Telomeres are protective caps (stretches of DNA) at the end of chromosomes. As we age, cells will divide for growth and repair, and telomeres will progressively become worn away, becoming shorter and shorter in length. Eventually when telomeres become really short, a cell loses the ability to divide, which we call "cell senescence". Increased rates of cell senescence means our bodies can less readily repair themselves when damaged because they can no longer make new, healthy cells.The rates at which telomeres shorten are affected by both genetic factors and environmental factors. Premature shortening of telomeres relative to one’s age is associated with all-cause mortality, as well as risk for age-related diseases and associated risk factors, including: cardiovascular disease, coronary artery disease, type-2 diabetes, major depression, chronic low-grade inflammation (“inflamm-aging”), chronic obstructive pulmonary disease, and Alzheimer’s disease, amongst others.
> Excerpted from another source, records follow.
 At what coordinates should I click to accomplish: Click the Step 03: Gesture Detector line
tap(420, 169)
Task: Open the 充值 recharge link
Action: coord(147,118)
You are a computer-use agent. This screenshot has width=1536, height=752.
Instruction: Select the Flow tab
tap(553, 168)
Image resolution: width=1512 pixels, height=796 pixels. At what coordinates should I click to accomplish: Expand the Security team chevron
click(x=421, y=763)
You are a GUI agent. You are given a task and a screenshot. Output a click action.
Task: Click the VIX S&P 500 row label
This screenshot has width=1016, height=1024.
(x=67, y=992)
Childhood represents a period of accelerated cell division, and consequently telomeres can shorten up to four times faster in children compared to adults. There is compelling evidence to suggest that environmental traumas during this critical period of early life result in persistently shortened telomeres and may even influence the trajectory of telomere shortening through to adulthood. Consequently, designing optimal environments for children (e.g. low stress, optimal diets, exercise regimes, living environments etc.) may halter premature ageing and reduce risk for disease in later life.

This project attempts to better understand which early environments protect from telomere shortening and promote healthy ageing across the life course.